Publié le : 19/03/2020

Par une double décision publiée le 12 mars dernier, la Cour européenne des droits de l'homme (CEDH) refuse d'accorder le bénéfice de la liberté de conscience à deux sages-femmes refusant de pratiquer des avortements.

Ces deux affaires sont intitulées Grimmark et Steen contre la Suède, du nom des deux sages-femmes suédoises s'étant vues dans l'impossibilité de pratiquer leur profession. Dès l'entame de leur formation, celles-ci ont en effet fait face au refus systématique des hôpitaux de les engager, au motif qu'elles refusaient de pratiquer des avortements. Mme Grinmark s'était même vue octroyer une promesse d'embauche, pour laquelle l'hôpital s'est ensuite rétracté, après la parution, dans la presse locale, d'un article relatif à son objection de conscience.

S'appuyant sur la liberté de conscience telle que protégée par la Convention européenne des droits de l'homme, Mmes Grinmark et Steen ont contesté ces refus d'embauche devant les autorités judiciaires, sans succès.
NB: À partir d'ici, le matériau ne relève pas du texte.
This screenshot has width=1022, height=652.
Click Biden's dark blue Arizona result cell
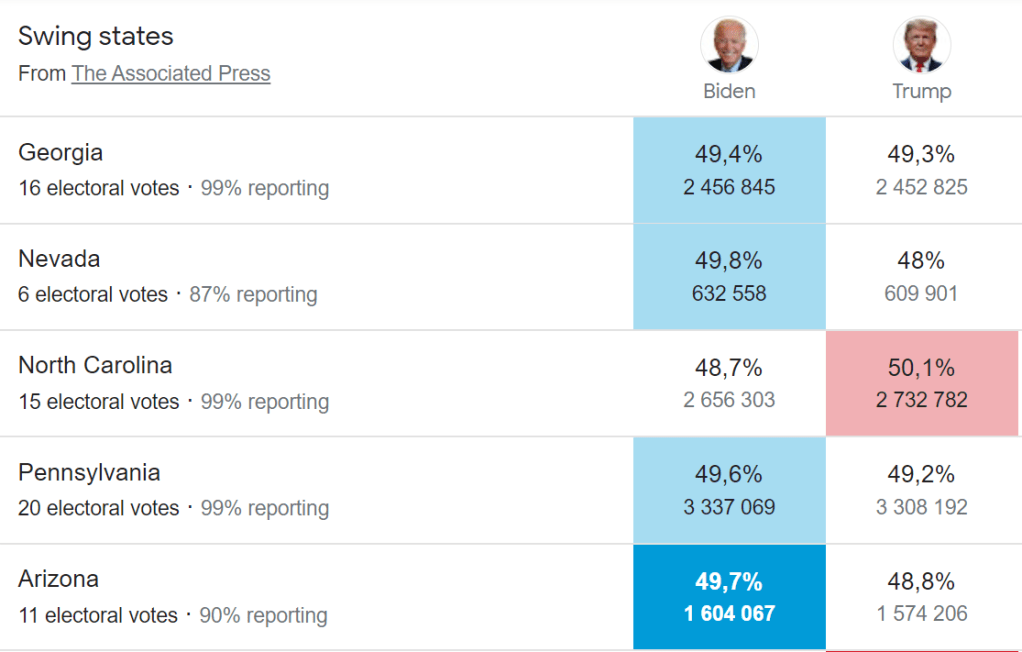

Celles-ci se sont alors tournées vers la Cour européenne des droits de l'homme, dont un comité restreint de trois juges a examiné les requêtes respectives. Les deux sages-femmes se fondaient à la fois sur la liberté de pensée, de conscience et de religion (article 9 de la Convention), sur la liberté d'expression (article 10), ainsi que sur le principe de non-discrimination (article 14).

Dans une décision étonnamment succincte, les trois juges de la Cour de Strasbourg reconnaissent qu'il a été porté atteinte à la liberté de conscience des deux sages-femmes, mais que cette restriction était justifiée.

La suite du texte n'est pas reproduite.